• WHAT TO DO
State the number of lines in the following data that include the word "column", with no other text.

• LISTED ENTRIES
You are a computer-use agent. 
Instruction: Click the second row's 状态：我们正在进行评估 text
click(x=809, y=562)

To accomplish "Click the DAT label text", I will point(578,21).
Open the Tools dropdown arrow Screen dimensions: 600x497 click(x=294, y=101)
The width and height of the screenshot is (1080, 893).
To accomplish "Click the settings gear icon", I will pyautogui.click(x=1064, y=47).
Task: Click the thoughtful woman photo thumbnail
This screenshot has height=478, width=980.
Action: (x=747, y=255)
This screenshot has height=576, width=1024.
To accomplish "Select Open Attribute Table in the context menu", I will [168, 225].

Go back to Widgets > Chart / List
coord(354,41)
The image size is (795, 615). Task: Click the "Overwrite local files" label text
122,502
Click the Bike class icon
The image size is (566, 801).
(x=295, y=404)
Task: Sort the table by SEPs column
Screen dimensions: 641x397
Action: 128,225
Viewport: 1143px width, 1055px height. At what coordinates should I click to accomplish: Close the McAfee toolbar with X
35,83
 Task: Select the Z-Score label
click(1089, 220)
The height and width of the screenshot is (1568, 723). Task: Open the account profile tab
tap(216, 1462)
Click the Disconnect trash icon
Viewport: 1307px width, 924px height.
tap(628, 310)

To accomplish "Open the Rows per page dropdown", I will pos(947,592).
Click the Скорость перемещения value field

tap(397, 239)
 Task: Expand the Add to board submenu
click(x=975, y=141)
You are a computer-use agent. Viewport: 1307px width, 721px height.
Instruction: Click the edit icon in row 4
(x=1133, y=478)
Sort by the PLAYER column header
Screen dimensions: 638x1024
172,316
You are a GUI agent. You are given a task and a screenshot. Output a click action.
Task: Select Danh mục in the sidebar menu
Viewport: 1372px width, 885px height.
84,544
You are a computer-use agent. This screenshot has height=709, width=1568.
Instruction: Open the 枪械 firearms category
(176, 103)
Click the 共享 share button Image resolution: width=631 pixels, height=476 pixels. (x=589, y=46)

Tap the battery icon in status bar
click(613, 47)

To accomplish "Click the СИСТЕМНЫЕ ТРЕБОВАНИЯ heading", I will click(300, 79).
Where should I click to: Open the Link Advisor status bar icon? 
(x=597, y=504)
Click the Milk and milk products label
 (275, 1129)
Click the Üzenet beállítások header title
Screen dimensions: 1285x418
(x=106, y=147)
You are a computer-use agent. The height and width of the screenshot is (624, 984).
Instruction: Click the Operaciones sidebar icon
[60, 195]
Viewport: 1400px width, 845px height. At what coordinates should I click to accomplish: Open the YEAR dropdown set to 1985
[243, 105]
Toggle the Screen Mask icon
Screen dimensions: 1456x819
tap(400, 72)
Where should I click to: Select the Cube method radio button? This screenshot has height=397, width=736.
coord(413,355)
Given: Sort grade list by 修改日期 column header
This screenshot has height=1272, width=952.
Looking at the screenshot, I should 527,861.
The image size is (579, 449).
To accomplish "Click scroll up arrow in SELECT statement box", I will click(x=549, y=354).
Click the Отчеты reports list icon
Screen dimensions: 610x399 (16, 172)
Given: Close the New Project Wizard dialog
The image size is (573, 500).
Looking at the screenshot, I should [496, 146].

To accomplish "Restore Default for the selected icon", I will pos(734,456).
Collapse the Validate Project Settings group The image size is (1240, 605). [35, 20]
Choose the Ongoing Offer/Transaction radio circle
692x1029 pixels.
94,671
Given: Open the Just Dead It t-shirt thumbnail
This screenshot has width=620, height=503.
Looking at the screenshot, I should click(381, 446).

• ANSWER
3